AUDE HERLÉDAN, l’art et la matière

Cette femme a eu plusieurs vies, toutes marquées par le goût de la création. Depuis qu’elle se consacre entièrement à la peinture et à la sculpture, elle a imposé sur la scène française et internationale une œuvre originale et puissante.
www.audeherledan.com
Instagram : @audeherledan

Après avoir passé son enfance à Kinshasa au Congo, et son adolescence à Paris, Aude Herlédan part, seule, poursuivre ses études à Londres où une rencontre avec le collectionneur Samuel-Francis Clapp change son destin. Après avoir terminé ses études, elle part vivre à Recife puis à Manaus, au Brésil, dans une communauté d’artistes. Elle accepte ensuite de conduire des missions artistiques pour l’ONU, à Nairobi au Kenya. Elle y fait la connaissance du photographe américain David Blumenkrantz, avec qui elle fonde un laboratoire photographique destiné aux journalistes kenyans, et réalise elle-même de nombreux reportages photographiques en Afrique de l’est, avant de devenir directrice de création dans une agence de publicité.

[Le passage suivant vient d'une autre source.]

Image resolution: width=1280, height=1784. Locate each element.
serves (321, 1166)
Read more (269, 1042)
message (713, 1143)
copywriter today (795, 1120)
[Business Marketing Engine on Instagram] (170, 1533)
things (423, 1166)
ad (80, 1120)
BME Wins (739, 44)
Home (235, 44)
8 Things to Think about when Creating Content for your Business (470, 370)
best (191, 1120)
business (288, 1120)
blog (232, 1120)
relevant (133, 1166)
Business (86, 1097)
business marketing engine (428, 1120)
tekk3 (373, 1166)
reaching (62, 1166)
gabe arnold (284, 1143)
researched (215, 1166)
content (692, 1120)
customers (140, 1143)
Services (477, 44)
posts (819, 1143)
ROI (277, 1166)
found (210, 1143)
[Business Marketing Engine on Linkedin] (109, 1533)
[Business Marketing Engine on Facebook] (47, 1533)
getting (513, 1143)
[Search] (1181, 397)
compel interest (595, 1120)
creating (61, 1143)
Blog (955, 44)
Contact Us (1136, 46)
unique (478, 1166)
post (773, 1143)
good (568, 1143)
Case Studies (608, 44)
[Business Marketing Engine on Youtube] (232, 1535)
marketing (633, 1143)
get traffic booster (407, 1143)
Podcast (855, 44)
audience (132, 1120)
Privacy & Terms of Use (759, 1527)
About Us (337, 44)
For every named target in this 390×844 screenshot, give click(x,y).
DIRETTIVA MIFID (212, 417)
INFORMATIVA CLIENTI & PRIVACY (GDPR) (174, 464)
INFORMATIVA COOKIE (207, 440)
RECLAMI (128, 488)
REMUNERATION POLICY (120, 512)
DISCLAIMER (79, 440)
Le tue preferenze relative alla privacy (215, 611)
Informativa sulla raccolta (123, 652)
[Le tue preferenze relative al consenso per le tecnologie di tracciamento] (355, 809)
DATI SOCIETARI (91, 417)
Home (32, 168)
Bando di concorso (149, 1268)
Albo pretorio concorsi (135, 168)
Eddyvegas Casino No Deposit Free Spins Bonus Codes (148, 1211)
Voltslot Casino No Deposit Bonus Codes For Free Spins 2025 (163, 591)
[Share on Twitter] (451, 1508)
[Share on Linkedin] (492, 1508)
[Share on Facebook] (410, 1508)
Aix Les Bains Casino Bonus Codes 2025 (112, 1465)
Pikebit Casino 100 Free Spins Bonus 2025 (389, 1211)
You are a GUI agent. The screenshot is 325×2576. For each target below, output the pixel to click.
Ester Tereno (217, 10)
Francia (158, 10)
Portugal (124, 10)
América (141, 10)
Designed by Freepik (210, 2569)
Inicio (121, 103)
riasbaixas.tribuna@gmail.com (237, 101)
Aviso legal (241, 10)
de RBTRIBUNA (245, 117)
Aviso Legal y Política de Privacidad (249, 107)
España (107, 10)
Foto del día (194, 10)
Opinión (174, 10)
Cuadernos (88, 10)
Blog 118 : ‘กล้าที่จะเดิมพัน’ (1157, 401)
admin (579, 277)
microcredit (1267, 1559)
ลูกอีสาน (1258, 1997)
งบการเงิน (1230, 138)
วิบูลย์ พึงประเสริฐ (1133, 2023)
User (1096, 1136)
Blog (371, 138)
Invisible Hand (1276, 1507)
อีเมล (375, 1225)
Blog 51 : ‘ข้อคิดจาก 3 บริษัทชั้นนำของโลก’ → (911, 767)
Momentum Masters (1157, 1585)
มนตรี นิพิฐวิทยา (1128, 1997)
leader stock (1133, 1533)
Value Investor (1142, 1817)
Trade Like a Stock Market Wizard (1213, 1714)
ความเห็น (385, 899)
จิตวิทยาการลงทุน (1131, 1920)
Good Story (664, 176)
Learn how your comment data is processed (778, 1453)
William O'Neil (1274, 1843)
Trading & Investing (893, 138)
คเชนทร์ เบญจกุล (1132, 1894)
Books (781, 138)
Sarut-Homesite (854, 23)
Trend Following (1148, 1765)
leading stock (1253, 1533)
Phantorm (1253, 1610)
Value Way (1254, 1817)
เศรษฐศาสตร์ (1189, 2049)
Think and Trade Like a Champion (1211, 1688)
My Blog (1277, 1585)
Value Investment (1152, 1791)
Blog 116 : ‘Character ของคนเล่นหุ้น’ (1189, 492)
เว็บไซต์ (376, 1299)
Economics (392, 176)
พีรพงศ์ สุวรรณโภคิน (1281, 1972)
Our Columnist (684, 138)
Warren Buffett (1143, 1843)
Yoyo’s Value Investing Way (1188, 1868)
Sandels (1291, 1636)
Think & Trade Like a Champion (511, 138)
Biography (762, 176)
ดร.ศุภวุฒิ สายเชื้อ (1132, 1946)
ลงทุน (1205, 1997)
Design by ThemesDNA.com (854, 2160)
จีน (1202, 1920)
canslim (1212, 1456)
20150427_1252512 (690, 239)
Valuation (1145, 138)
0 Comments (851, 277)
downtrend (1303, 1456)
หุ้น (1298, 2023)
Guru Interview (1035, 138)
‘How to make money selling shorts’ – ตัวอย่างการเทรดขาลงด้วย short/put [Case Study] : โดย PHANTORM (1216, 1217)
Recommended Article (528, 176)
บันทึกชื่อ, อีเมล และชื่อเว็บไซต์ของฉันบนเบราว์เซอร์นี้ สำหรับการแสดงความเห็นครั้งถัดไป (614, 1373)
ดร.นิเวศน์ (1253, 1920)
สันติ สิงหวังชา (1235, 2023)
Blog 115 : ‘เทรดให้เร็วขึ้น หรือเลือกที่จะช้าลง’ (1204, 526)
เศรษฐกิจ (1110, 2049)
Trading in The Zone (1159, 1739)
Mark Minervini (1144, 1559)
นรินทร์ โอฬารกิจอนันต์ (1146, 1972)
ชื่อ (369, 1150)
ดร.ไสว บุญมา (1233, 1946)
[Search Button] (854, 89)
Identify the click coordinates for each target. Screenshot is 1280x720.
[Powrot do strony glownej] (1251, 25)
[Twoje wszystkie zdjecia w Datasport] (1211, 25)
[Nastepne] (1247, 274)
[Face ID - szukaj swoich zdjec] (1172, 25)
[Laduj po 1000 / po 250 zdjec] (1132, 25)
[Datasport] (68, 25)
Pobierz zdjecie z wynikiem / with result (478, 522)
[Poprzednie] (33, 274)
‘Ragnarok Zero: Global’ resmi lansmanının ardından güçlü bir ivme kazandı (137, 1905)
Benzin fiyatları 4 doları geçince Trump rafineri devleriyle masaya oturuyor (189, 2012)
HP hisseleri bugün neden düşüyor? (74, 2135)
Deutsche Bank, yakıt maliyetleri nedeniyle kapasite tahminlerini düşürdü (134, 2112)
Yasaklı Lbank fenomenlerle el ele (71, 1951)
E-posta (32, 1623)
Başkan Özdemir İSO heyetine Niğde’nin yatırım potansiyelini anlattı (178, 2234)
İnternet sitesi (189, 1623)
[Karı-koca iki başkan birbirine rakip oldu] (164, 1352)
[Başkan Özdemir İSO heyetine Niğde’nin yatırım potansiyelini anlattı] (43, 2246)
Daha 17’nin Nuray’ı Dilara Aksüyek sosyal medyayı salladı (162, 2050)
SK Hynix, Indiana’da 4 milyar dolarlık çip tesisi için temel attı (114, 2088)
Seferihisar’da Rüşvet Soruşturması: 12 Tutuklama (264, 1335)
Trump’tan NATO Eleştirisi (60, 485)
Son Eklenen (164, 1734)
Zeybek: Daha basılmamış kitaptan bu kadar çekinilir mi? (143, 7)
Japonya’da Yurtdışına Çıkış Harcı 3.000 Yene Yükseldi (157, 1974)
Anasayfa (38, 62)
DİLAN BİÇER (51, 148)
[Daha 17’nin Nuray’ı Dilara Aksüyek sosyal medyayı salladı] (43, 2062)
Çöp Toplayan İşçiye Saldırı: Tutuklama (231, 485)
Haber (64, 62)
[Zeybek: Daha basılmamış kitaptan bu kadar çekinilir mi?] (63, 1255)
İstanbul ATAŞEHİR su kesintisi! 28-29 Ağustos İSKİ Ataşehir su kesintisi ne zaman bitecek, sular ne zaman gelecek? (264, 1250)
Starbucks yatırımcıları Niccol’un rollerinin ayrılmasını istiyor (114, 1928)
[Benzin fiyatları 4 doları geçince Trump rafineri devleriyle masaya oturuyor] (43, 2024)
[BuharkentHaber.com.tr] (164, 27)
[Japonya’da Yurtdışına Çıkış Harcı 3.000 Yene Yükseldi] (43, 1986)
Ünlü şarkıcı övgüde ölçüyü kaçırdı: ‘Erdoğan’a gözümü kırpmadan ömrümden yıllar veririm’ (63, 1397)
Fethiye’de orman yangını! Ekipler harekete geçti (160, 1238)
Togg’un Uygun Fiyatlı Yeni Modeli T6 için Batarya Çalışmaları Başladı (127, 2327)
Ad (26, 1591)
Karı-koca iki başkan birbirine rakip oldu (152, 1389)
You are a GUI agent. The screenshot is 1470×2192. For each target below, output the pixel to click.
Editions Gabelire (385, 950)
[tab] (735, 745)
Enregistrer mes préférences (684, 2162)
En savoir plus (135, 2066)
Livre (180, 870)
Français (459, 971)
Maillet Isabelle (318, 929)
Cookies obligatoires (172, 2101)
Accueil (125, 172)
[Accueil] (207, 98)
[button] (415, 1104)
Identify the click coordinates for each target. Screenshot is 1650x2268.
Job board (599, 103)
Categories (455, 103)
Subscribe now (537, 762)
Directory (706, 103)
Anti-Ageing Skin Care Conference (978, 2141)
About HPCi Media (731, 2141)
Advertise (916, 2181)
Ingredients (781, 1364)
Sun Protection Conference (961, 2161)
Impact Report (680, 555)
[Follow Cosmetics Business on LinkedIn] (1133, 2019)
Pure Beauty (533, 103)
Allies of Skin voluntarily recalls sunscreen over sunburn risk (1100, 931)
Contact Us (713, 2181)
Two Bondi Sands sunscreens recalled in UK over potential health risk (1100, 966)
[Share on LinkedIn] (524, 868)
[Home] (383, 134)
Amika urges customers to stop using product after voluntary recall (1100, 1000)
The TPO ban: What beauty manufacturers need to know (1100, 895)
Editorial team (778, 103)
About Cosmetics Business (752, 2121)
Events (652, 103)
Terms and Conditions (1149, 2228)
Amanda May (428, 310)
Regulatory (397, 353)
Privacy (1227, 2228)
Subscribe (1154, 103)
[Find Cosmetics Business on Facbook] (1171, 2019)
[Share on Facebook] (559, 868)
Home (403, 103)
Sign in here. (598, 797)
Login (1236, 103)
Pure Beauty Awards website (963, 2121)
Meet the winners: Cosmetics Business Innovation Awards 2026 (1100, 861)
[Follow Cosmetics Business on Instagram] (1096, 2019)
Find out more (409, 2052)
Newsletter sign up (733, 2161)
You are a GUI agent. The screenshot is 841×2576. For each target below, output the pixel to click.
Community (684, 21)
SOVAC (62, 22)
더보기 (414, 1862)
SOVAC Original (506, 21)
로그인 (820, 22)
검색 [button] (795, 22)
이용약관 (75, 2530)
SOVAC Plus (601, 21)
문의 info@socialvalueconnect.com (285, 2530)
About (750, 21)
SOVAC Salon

Comment s’est passée votre rencontre avec l’art ?
À la sortie de l’adolescence, je voulais vivre seule, grandir, être autonome. J’avais des amis qui vivaient à Londres et je suis partie repasser mon bac – que je l’avais raté à Paris [rires] – au lycée français. Par un ami, j’ai rencontré Samuel-Francis Clapp, grand spécialiste des œuvres de Gustave Doré. Il voulait perfectionner son français et cherchait quelqu’un pour faire la conversation… et c’est moi qui ai beaucoup appris grâce à lui [rires]. J’ai eu la chance d’aller dans des expositions, des salles de ventes… Il m’a incitée à étudier l’art.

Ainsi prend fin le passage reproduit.